◆ **Records for processing**
══════════

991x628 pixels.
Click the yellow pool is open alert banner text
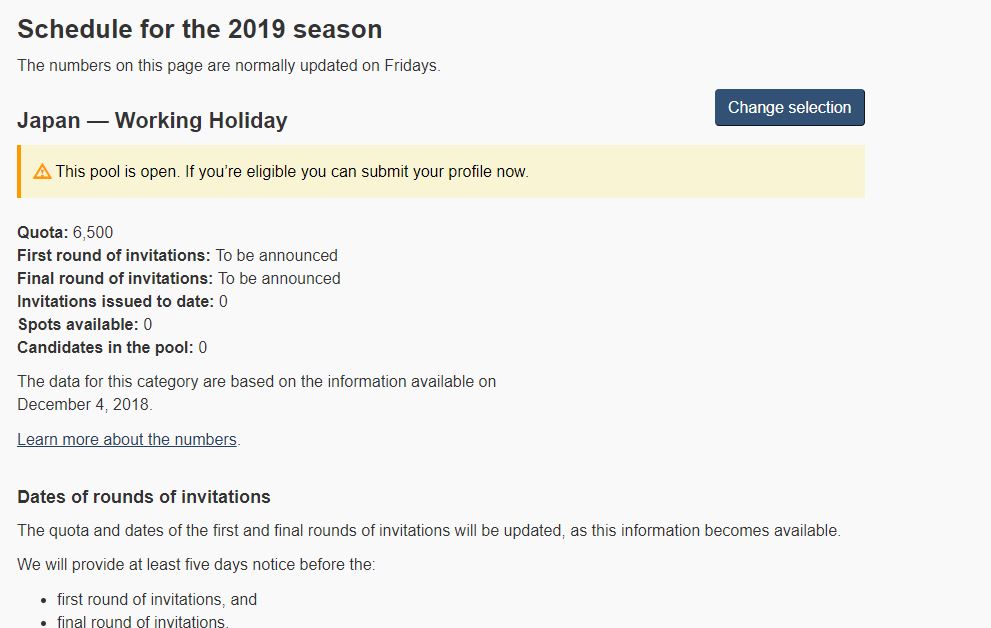pos(292,171)
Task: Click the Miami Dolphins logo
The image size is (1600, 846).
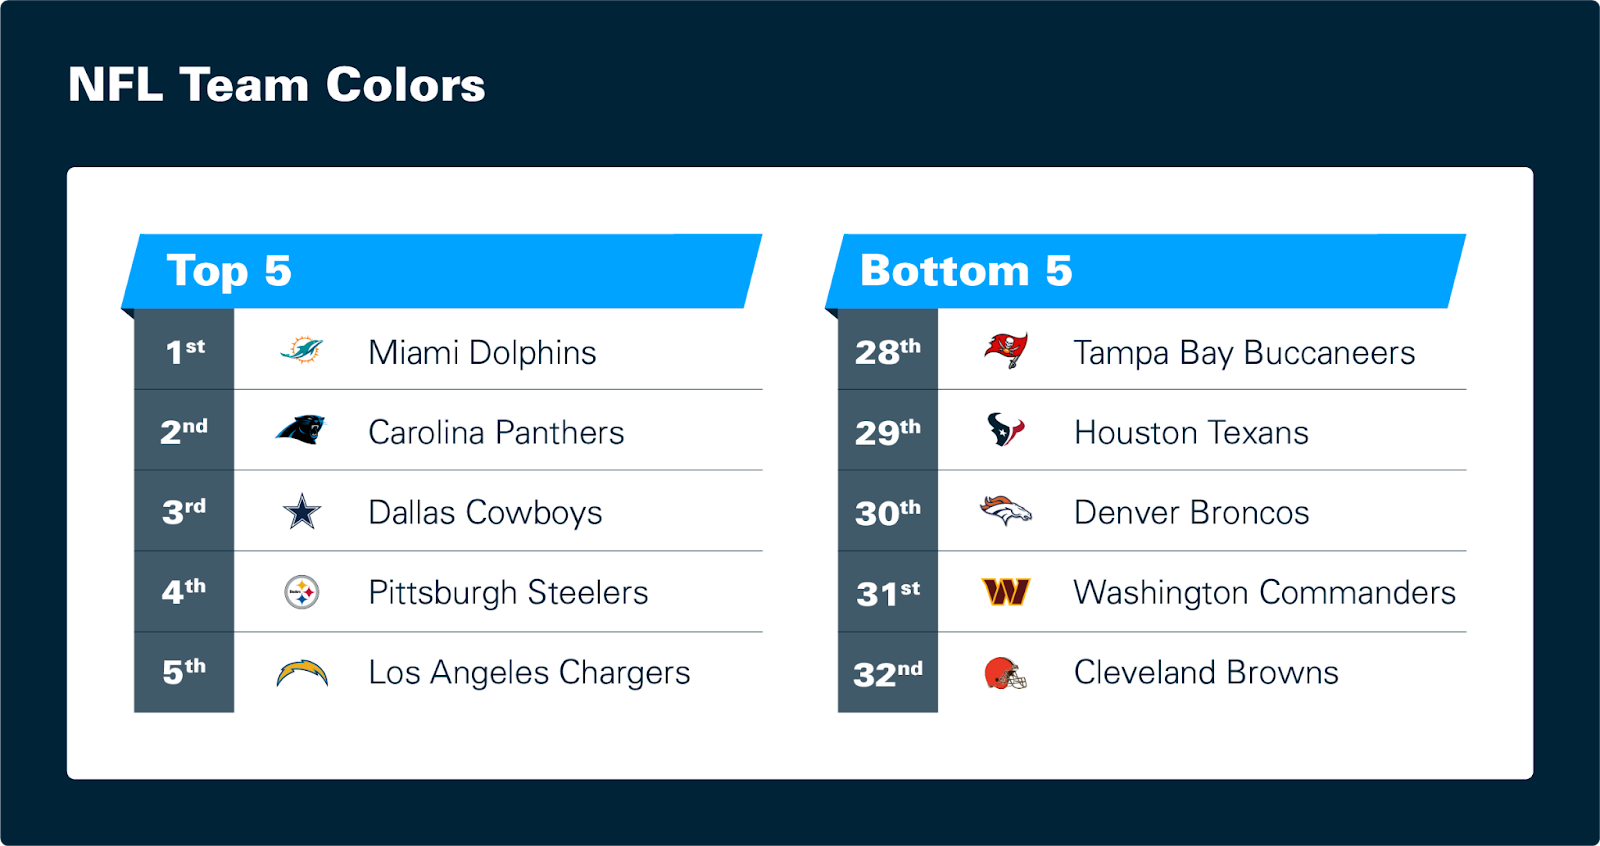Action: click(x=302, y=350)
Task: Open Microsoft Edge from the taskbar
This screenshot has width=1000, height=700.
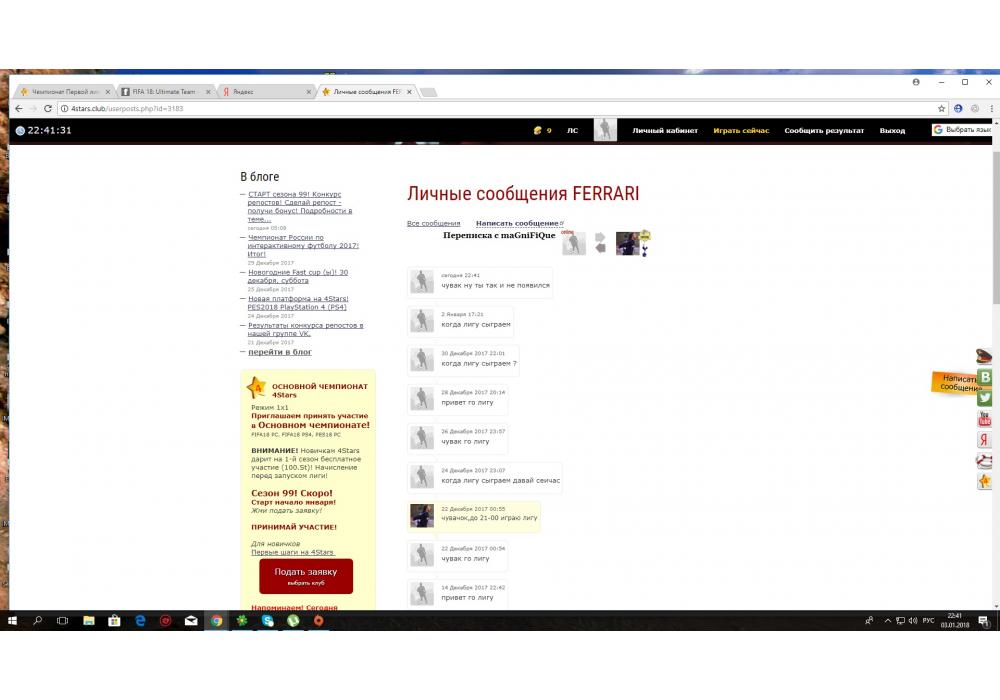Action: point(140,621)
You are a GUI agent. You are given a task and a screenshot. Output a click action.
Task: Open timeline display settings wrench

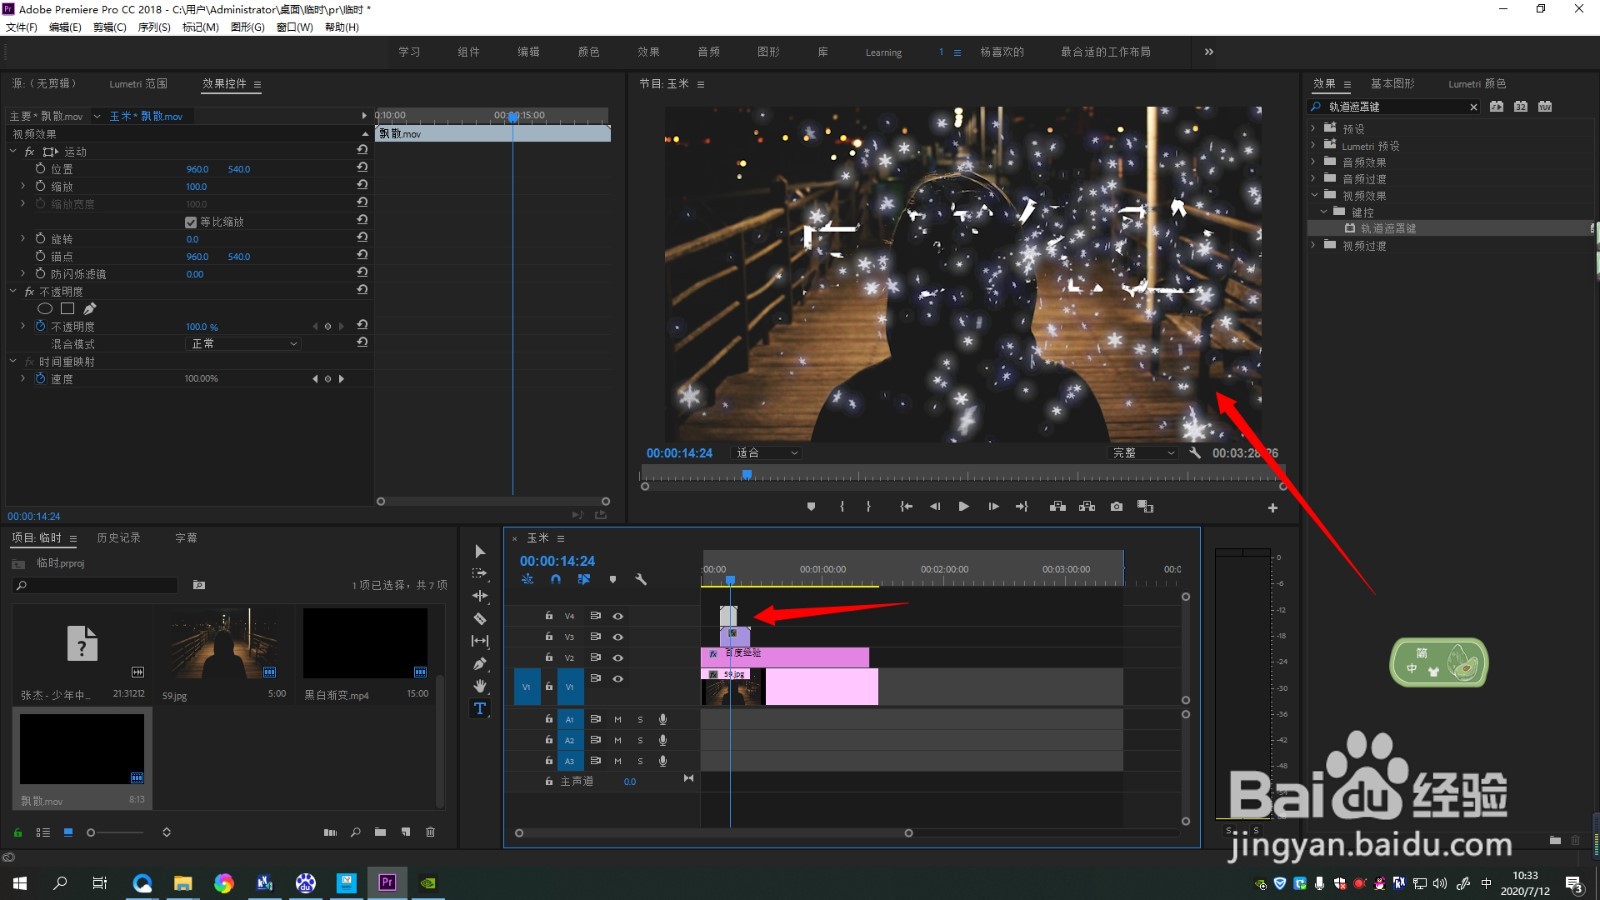(x=641, y=580)
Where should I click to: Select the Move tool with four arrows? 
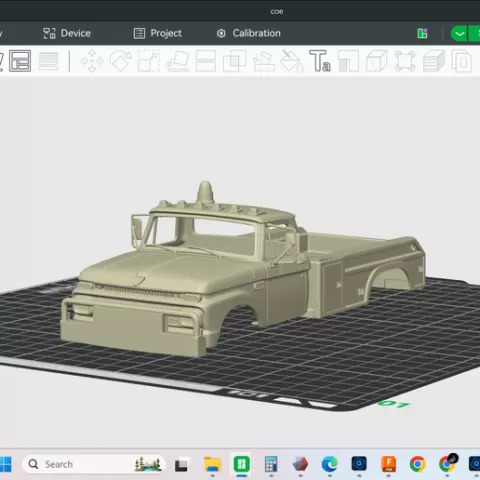coord(92,61)
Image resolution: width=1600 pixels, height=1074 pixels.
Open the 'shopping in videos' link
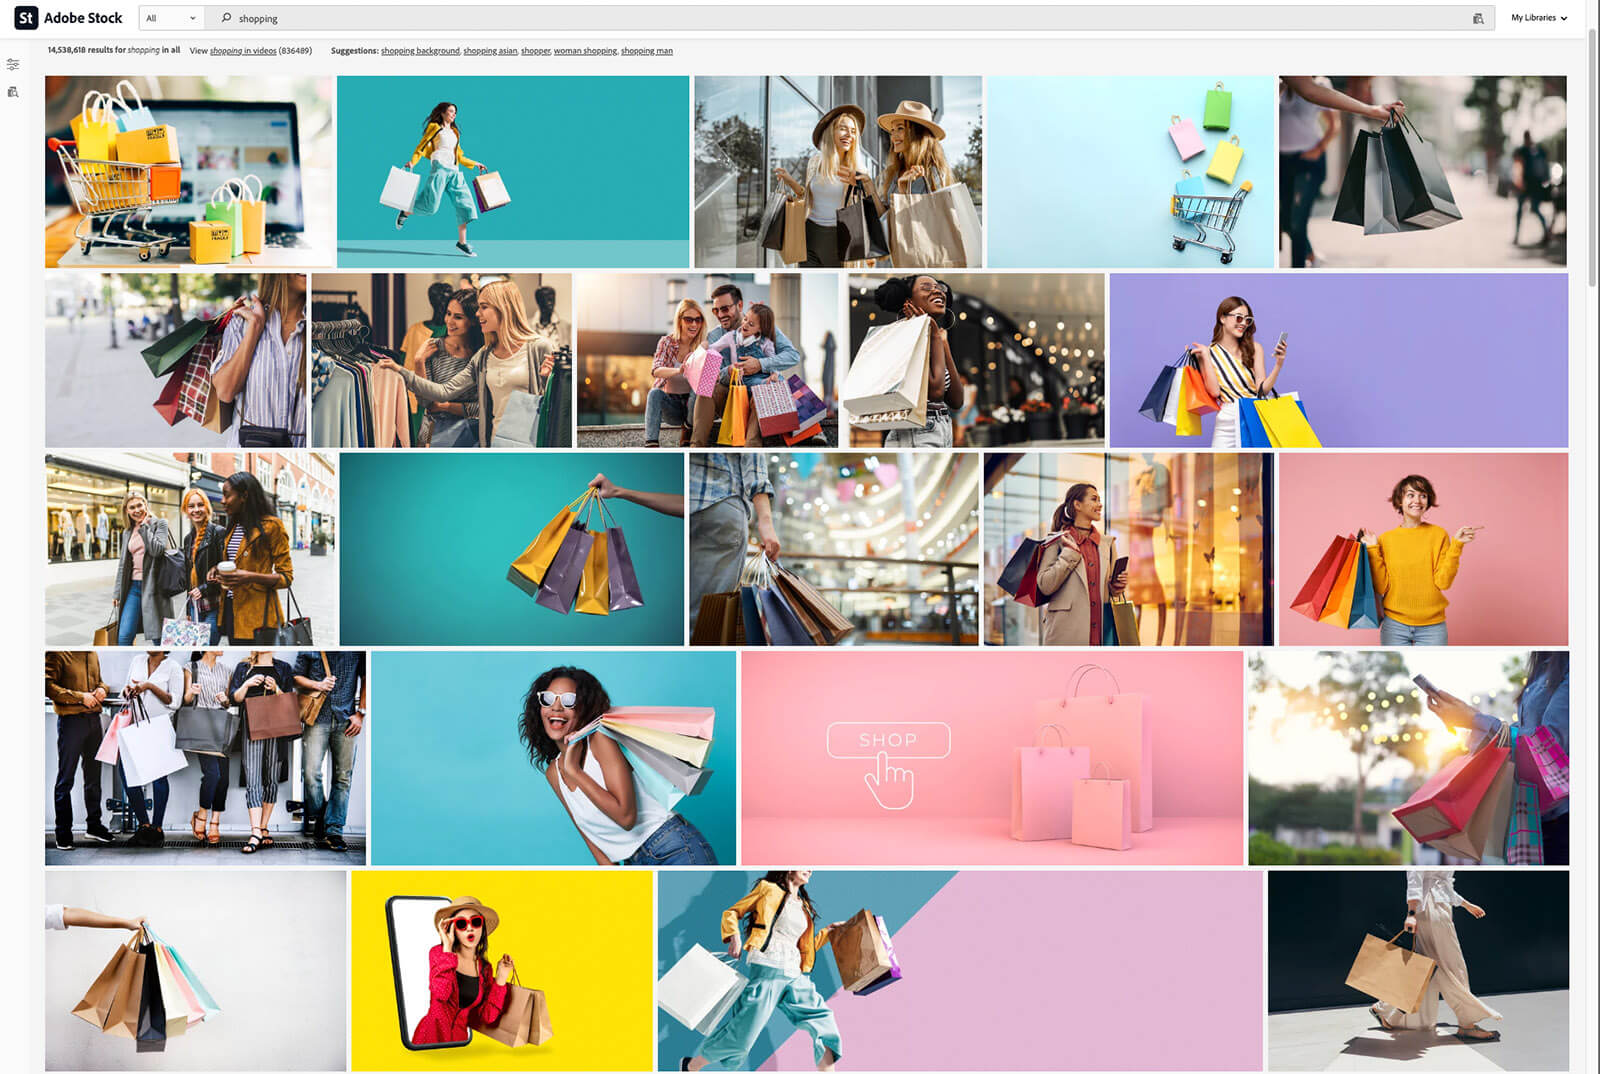tap(243, 51)
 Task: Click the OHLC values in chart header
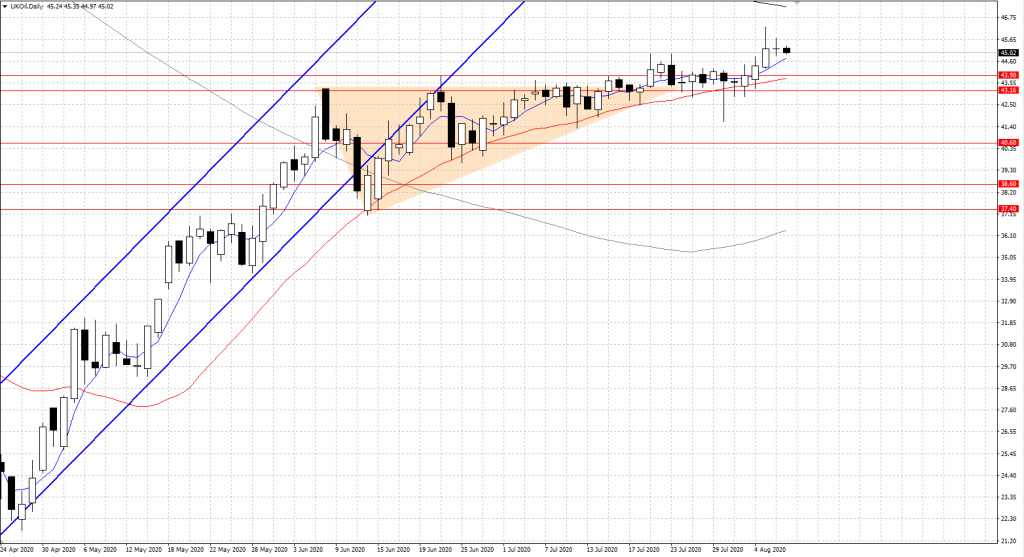coord(79,6)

══════════

The answer must be a word-for-word copy of all the entries, containing no pictures.

991x628 pixels.
Click the yellow pool is open alert banner text
pos(292,171)
Task: Click the Miami Dolphins logo
The image size is (1600, 846).
Action: click(x=302, y=350)
Task: Open Microsoft Edge from the taskbar
This screenshot has width=1000, height=700.
Action: point(140,621)
You are a GUI agent. You are given a task and a screenshot. Output a click action.
Task: Open timeline display settings wrench

(x=641, y=580)
Where should I click to: Select the Move tool with four arrows? 
coord(92,61)
Image resolution: width=1600 pixels, height=1074 pixels.
Open the 'shopping in videos' link
tap(243, 51)
 Task: Click the OHLC values in chart header
coord(79,6)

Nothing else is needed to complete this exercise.